Les quelque 8 millions de tonnes de déchets plastiques déversés en mer chaque année représentent un défi non moins considérable. Les océans contiendraient déjà a minima 150 millions de tonnes de déchets plastiques, dont une grande partie sous forme de microparticules absorbées par le zooplancton puis par les poissons. Outre la pollution physique et l’ingestion par les animaux marins, le plastique entraîne aussi une pollution chimique liée aux adjuvants et additifs ajoutés lors de sa fabrication. Il faut encore compter avec les autres pollutions aux hydrocarbures et la prolifération d’algues invasives liées aux effluents agricoles, qui favorisent l’eutrophisation et l’apparition de zones mortes toujours plus vastes, de la mer Baltique au golfe du Mexique.

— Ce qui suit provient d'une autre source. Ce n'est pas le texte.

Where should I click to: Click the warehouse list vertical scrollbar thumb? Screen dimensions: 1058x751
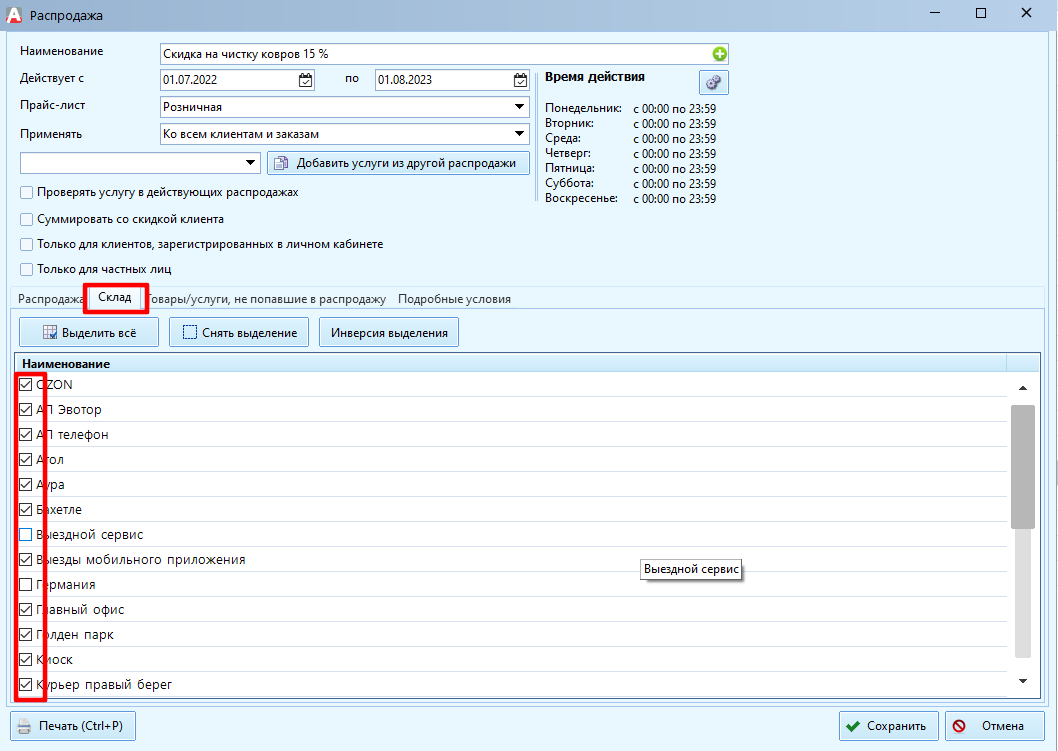(1023, 467)
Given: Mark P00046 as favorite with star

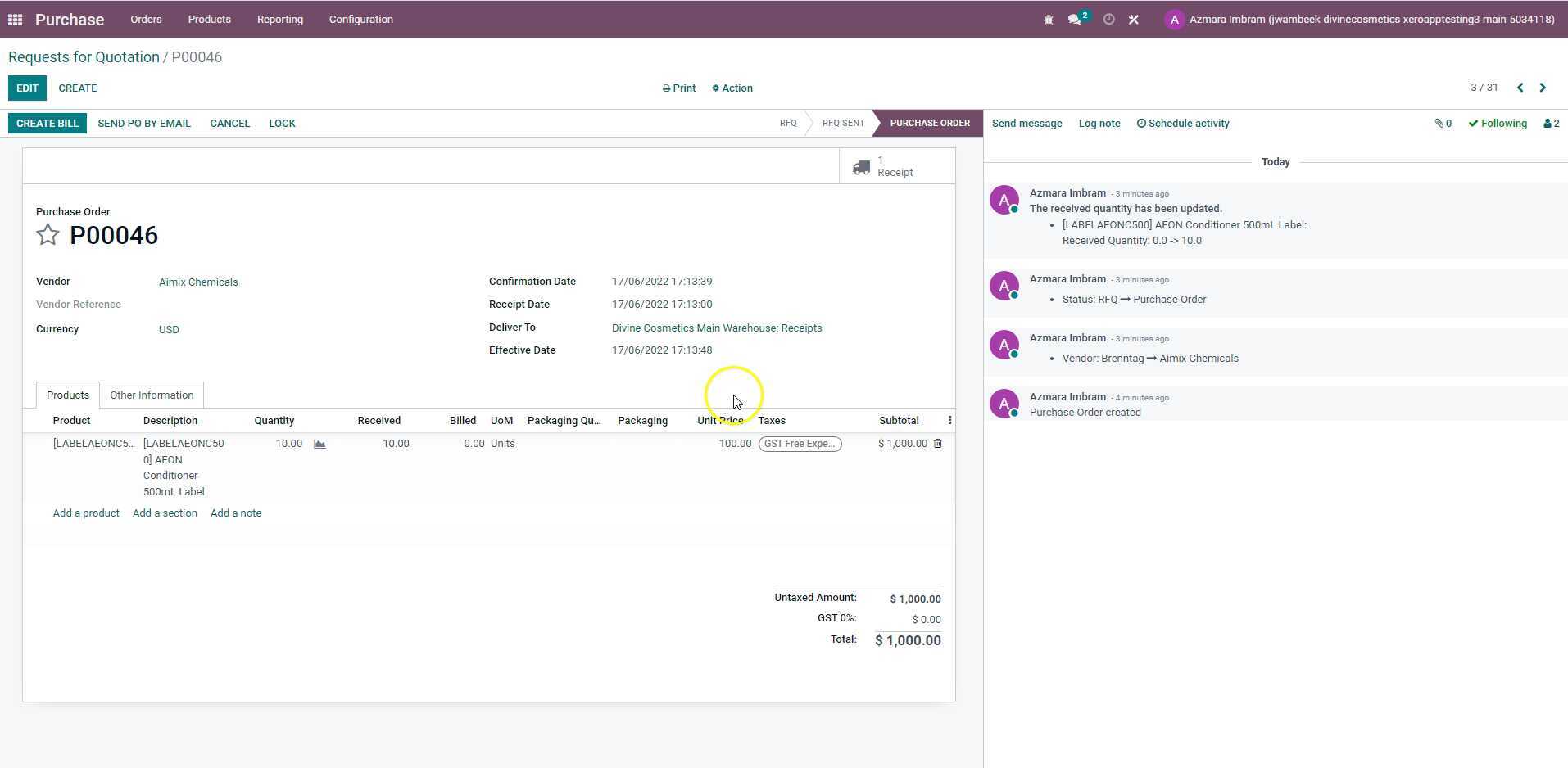Looking at the screenshot, I should coord(48,236).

La surpêche occasionne enfin de graves dégâts écologiques et représente une lourde menace économique pour notre modèle de pêche à taille humaine pourvoyeuse de nombreux emplois. D’après la FAO, une espèce de poisson sur trois serait aujourd’hui au bord de l’extinction, tandis que 7 des 10 espèces de poissons les plus importantes pour l’écosystème sont en voie de disparition. Si la surpêche n’est pas enrayée, les scientifiques s’entendent à dire que les principales ressources halieutiques seront épuisées d’ici 2050.

L’abstention de la France, à l’issue du congrès de l’IUCN à Marseille, sur le vote de la motion en faveur d’un moratoire sur les exploitations minières dans les grands fonds marins, ne rend que plus urgente l’inscription des mers et océans dans notre loi fondamentale. Celle‑ci constituerait un geste fort en faveur d’une réponse politique qui soit enfin à la hauteur des enjeux et du rang de puissance maritime de la France.

Cette inscription apparaît d’autant plus nécessaire que les appétits financiers qu’aiguise l’or bleu imposent une réaction collective d’ampleur afin de préserver pour l’avenir les richesses inouïes et le fantastique potentiel de développement que représentent les mers et les océans. C’est à cette condition que l’humanité pourra répondre durablement aux grands défis auxquels elle est confrontée.

Nous proposons ainsi dans l’article unique de la présente proposition de loi constitutionnelle de compléter le quinzième alinéa de l’article 34 de notre Constitution relatif aux principes fondamentaux que la loi détermine en matière de préservation de l’environnement par les mots « des mers et des océans ».

 

 

 


PROPOSITION DE LOI CONSTITUTIONNELLE

Article unique

Le quinzième alinéa de l’article 34 de la Constitution est complété par les mots : « , des mers et des océans ; ».